La conversación que sostuvo con Alexandra le dejó inquieto durante toda la noche, aunque interiormente reconoce que le debía una explicación aun sin tener el panorama claro ni las respuestas que tanto anhela encontrar.

Se gira sobre la cama por enésima vez en el preciso momento en que el sonido de la alarma inunda la habitación. Apesadumbrado abre los ojos que solo había cerrado para no seguir con la mirada pegada en el placard.

Como una máquina repite la rutina matutina del día anterior. Resopla al recordar lo agotado que es tener que regresar a la habitación que ocupaba cuando apenas llegó a aquella casa. 

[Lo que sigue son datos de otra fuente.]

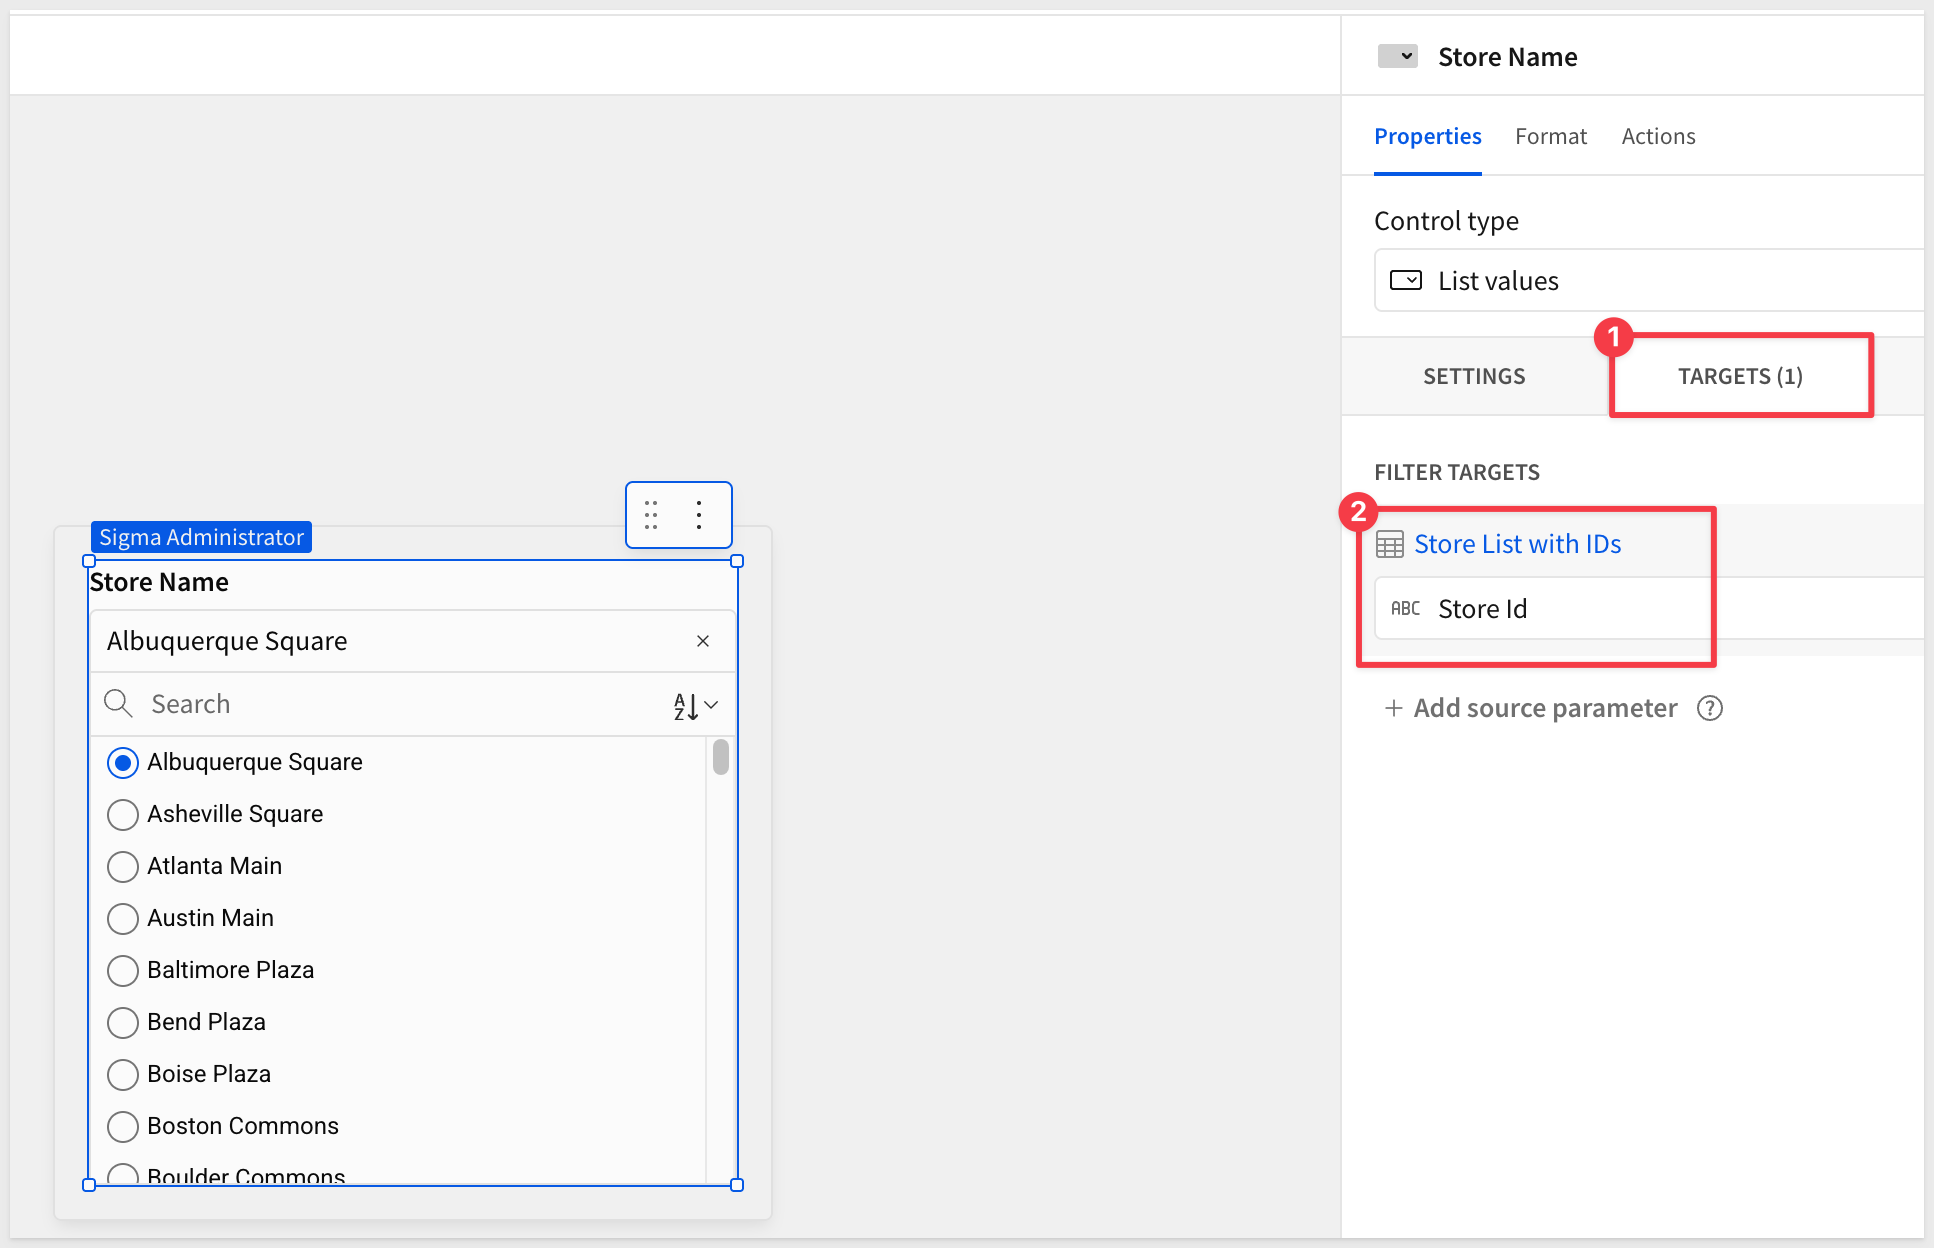
Task: Click the search magnifier icon
Action: [x=118, y=704]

Con la toalla envolviéndole el cuello, baja silenciosamente las escaleras hasta llegar a la habitación de invitados. El color azul oscuro le permite abrir más ampliamente sus ojos. Se dispone a ducharse tomándose su tiempo a sabiendas de que no hay nadie esperando fuera por su turno.

Allí bajo la regadera los problemas no se esfuman, pero parecen más sencillos de sobrellevar. Para Alex, ese parece ser el único momento en que puede sentirse en casa, pues el cuarto de baño no es tan diferente como solía ser el de su casa.

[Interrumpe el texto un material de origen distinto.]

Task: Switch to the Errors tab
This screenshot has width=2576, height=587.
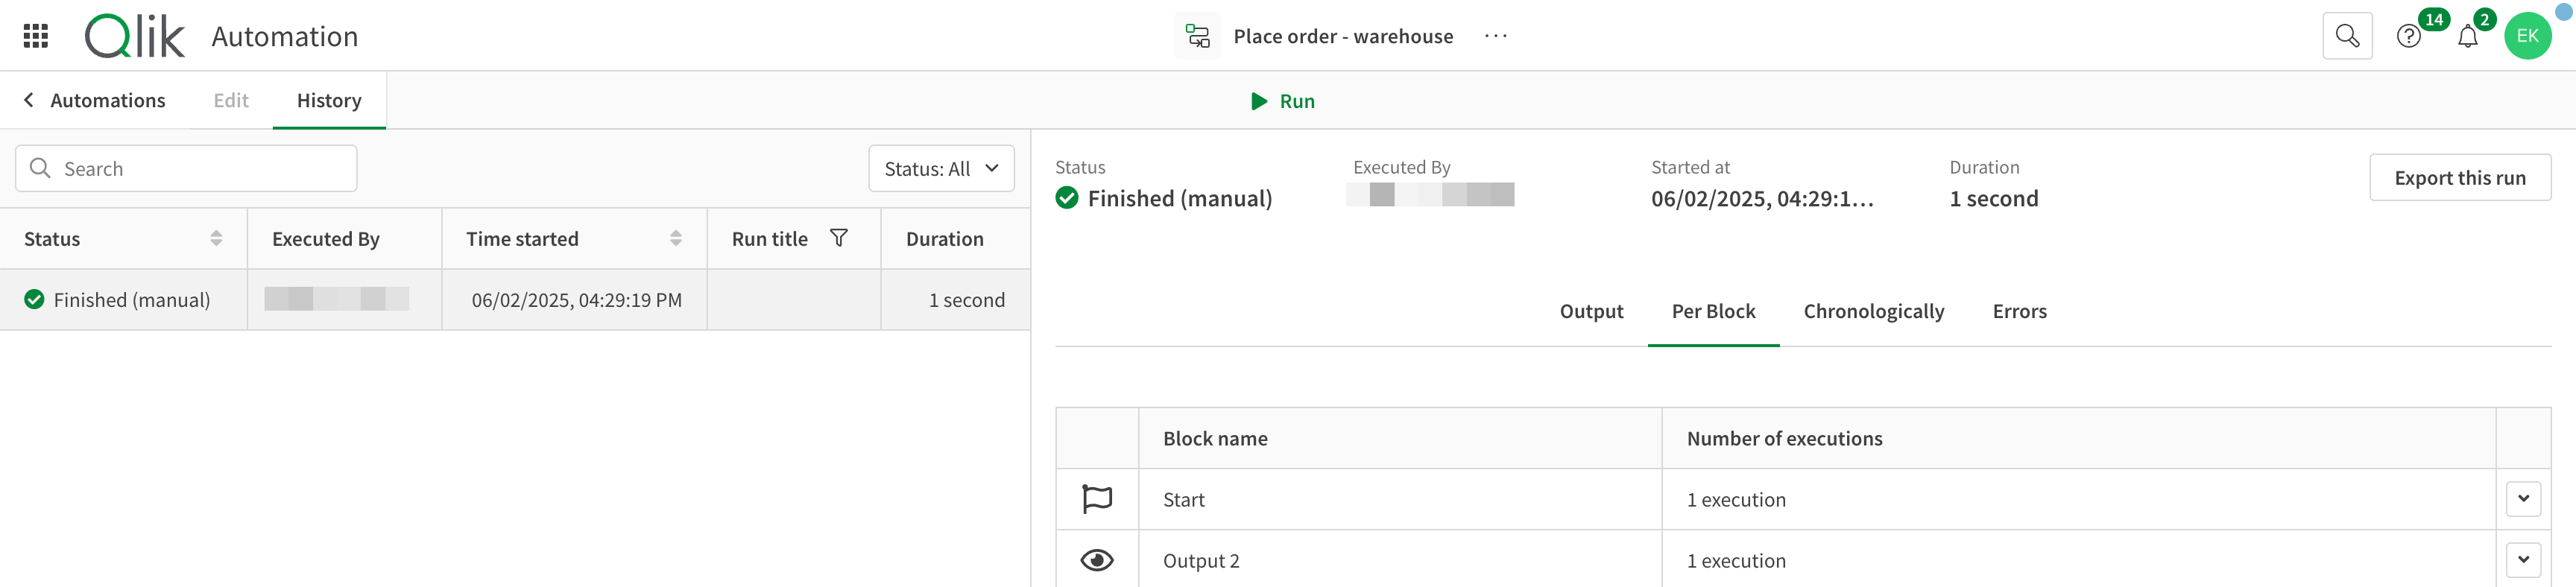Action: [x=2019, y=311]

Al rato, sale envuelto en una toalla y se sienta sobre la cama que lo albergó las noches en las que no lograba conciliar el sueño e incluso aquellas en las que se despertaba asustado y empapado en sudor por las pesadillas y el vívido recuerdo de sus padres.

Al girar inspeccionando la habitación, su mirada repara en la guitarra que yace entre la pared y el suelo. Va hasta ella y la sostiene, volver a sentir las cuerdas bajo sus dedos le devuelve al momento en que su padre le enseñó cómo tocarla. Sin proponérselo, regresa también aquella melodía que Iván le repetía constantemente.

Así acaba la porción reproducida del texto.